Required task: Render every line of the records below as a Markdown table with two columns, Row and Text. Number each row and leave out blank lines.

[START OF Records provided]

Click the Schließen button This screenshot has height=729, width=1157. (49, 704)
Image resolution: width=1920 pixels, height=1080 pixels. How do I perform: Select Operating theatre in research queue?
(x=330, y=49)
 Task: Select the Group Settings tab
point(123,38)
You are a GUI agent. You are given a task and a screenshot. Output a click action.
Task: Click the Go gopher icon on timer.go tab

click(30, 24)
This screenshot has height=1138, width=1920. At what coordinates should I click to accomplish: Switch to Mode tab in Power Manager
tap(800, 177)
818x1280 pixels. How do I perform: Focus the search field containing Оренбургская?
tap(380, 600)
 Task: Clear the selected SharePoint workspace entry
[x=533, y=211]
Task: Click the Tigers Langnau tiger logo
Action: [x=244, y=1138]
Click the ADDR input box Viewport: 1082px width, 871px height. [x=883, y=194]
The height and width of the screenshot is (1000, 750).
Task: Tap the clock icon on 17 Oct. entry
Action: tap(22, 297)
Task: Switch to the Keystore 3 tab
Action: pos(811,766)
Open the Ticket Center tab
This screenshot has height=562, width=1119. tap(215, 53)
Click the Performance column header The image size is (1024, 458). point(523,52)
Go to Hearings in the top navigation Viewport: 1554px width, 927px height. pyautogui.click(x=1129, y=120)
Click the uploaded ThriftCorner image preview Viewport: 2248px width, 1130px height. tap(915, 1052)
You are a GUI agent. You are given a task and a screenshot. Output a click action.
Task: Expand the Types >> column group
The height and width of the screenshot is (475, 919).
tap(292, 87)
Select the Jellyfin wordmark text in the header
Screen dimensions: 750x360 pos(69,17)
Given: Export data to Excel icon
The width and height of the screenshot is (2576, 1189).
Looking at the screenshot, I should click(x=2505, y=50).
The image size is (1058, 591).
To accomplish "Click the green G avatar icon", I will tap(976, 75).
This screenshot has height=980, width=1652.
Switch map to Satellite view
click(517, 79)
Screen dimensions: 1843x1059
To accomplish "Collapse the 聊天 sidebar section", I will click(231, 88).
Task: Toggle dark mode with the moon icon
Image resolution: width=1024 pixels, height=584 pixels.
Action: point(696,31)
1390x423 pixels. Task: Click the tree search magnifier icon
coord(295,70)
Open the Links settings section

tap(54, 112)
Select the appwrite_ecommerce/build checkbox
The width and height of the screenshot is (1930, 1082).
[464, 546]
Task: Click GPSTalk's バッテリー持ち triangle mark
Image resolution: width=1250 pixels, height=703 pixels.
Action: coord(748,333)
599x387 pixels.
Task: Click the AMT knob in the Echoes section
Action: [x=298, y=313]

[END OF Records provided]

Exercise response:
| Row | Text |
|---|---|
| 1 | Click the Schließen button This screenshot has height=729, width=1157. (49, 704) |
| 2 | Image resolution: width=1920 pixels, height=1080 pixels. How do I perform: Select Operating theatre in research queue? |
| 3 | (x=330, y=49) |
| 4 |  Task: Select the Group Settings tab |
| 5 | point(123,38) |
| 6 | You are a GUI agent. You are given a task and a screenshot. Output a click action. |
| 7 | Task: Click the Go gopher icon on timer.go tab |
| 8 | click(30, 24) |
| 9 | This screenshot has height=1138, width=1920. At what coordinates should I click to accomplish: Switch to Mode tab in Power Manager |
| 10 | tap(800, 177) |
| 11 | 818x1280 pixels. How do I perform: Focus the search field containing Оренбургская? |
| 12 | tap(380, 600) |
| 13 |  Task: Clear the selected SharePoint workspace entry |
| 14 | [x=533, y=211] |
| 15 | Task: Click the Tigers Langnau tiger logo |
| 16 | Action: [x=244, y=1138] |
| 17 | Click the ADDR input box Viewport: 1082px width, 871px height. [x=883, y=194] |
| 18 | The height and width of the screenshot is (1000, 750). |
| 19 | Task: Tap the clock icon on 17 Oct. entry |
| 20 | Action: tap(22, 297) |
| 21 | Task: Switch to the Keystore 3 tab |
| 22 | Action: pos(811,766) |
| 23 | Open the Ticket Center tab |
| 24 | This screenshot has height=562, width=1119. tap(215, 53) |
| 25 | Click the Performance column header The image size is (1024, 458). point(523,52) |
| 26 | Go to Hearings in the top navigation Viewport: 1554px width, 927px height. pyautogui.click(x=1129, y=120) |
| 27 | Click the uploaded ThriftCorner image preview Viewport: 2248px width, 1130px height. tap(915, 1052) |
| 28 | You are a GUI agent. You are given a task and a screenshot. Output a click action. |
| 29 | Task: Expand the Types >> column group |
| 30 | The height and width of the screenshot is (475, 919). |
| 31 | tap(292, 87) |
| 32 | Select the Jellyfin wordmark text in the header |
| 33 | Screen dimensions: 750x360 pos(69,17) |
| 34 | Given: Export data to Excel icon |
| 35 | The width and height of the screenshot is (2576, 1189). |
| 36 | Looking at the screenshot, I should click(x=2505, y=50). |
| 37 | The image size is (1058, 591). |
| 38 | To accomplish "Click the green G avatar icon", I will tap(976, 75). |
| 39 | This screenshot has height=980, width=1652. |
| 40 | Switch map to Satellite view |
| 41 | click(517, 79) |
| 42 | Screen dimensions: 1843x1059 |
| 43 | To accomplish "Collapse the 聊天 sidebar section", I will click(231, 88). |
| 44 | Task: Toggle dark mode with the moon icon |
| 45 | Image resolution: width=1024 pixels, height=584 pixels. |
| 46 | Action: point(696,31) |
| 47 | 1390x423 pixels. Task: Click the tree search magnifier icon |
| 48 | coord(295,70) |
| 49 | Open the Links settings section |
| 50 | tap(54, 112) |
| 51 | Select the appwrite_ecommerce/build checkbox |
| 52 | The width and height of the screenshot is (1930, 1082). |
| 53 | [464, 546] |
| 54 | Task: Click GPSTalk's バッテリー持ち triangle mark |
| 55 | Image resolution: width=1250 pixels, height=703 pixels. |
| 56 | Action: coord(748,333) |
| 57 | 599x387 pixels. |
| 58 | Task: Click the AMT knob in the Echoes section |
| 59 | Action: [x=298, y=313] |